*** Information shown Section Begins ***

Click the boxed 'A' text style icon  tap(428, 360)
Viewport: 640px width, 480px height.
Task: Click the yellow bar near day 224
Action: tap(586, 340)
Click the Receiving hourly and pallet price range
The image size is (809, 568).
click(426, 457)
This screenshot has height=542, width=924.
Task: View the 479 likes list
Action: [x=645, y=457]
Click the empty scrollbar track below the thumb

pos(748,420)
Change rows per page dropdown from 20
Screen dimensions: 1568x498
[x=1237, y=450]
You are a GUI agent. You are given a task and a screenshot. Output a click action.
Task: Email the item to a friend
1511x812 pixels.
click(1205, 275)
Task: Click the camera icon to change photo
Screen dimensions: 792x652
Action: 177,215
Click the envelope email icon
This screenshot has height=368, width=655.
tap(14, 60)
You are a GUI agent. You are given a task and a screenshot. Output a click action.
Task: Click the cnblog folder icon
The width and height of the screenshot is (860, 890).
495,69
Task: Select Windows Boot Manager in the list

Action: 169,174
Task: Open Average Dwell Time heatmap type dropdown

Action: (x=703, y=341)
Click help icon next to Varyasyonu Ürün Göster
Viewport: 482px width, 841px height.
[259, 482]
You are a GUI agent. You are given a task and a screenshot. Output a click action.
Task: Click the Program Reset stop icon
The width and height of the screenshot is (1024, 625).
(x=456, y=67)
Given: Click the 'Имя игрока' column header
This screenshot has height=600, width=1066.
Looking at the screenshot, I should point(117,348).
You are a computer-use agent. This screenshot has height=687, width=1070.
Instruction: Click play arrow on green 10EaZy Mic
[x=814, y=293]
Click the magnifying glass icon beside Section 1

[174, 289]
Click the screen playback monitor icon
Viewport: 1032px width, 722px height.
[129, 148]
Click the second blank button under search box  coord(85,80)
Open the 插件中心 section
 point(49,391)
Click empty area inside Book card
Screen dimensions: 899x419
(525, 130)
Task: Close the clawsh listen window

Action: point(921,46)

*** Information shown Section Ends ***

Action item
Repeat the whole of the data above exactly as it appears.

Answer to the problem
Click the boxed 'A' text style icon  tap(428, 360)
Viewport: 640px width, 480px height.
Task: Click the yellow bar near day 224
Action: tap(586, 340)
Click the Receiving hourly and pallet price range
The image size is (809, 568).
click(426, 457)
This screenshot has height=542, width=924.
Task: View the 479 likes list
Action: [x=645, y=457]
Click the empty scrollbar track below the thumb

pos(748,420)
Change rows per page dropdown from 20
Screen dimensions: 1568x498
[x=1237, y=450]
You are a GUI agent. You are given a task and a screenshot. Output a click action.
Task: Email the item to a friend
1511x812 pixels.
click(1205, 275)
Task: Click the camera icon to change photo
Screen dimensions: 792x652
Action: 177,215
Click the envelope email icon
This screenshot has height=368, width=655.
tap(14, 60)
You are a GUI agent. You are given a task and a screenshot. Output a click action.
Task: Click the cnblog folder icon
The width and height of the screenshot is (860, 890).
495,69
Task: Select Windows Boot Manager in the list

Action: 169,174
Task: Open Average Dwell Time heatmap type dropdown

Action: (x=703, y=341)
Click help icon next to Varyasyonu Ürün Göster
Viewport: 482px width, 841px height.
[259, 482]
You are a GUI agent. You are given a task and a screenshot. Output a click action.
Task: Click the Program Reset stop icon
The width and height of the screenshot is (1024, 625).
(x=456, y=67)
Given: Click the 'Имя игрока' column header
This screenshot has height=600, width=1066.
Looking at the screenshot, I should point(117,348).
You are a computer-use agent. This screenshot has height=687, width=1070.
Instruction: Click play arrow on green 10EaZy Mic
[x=814, y=293]
Click the magnifying glass icon beside Section 1

[174, 289]
Click the screen playback monitor icon
Viewport: 1032px width, 722px height.
[129, 148]
Click the second blank button under search box  coord(85,80)
Open the 插件中心 section
 point(49,391)
Click empty area inside Book card
Screen dimensions: 899x419
(525, 130)
Task: Close the clawsh listen window

Action: point(921,46)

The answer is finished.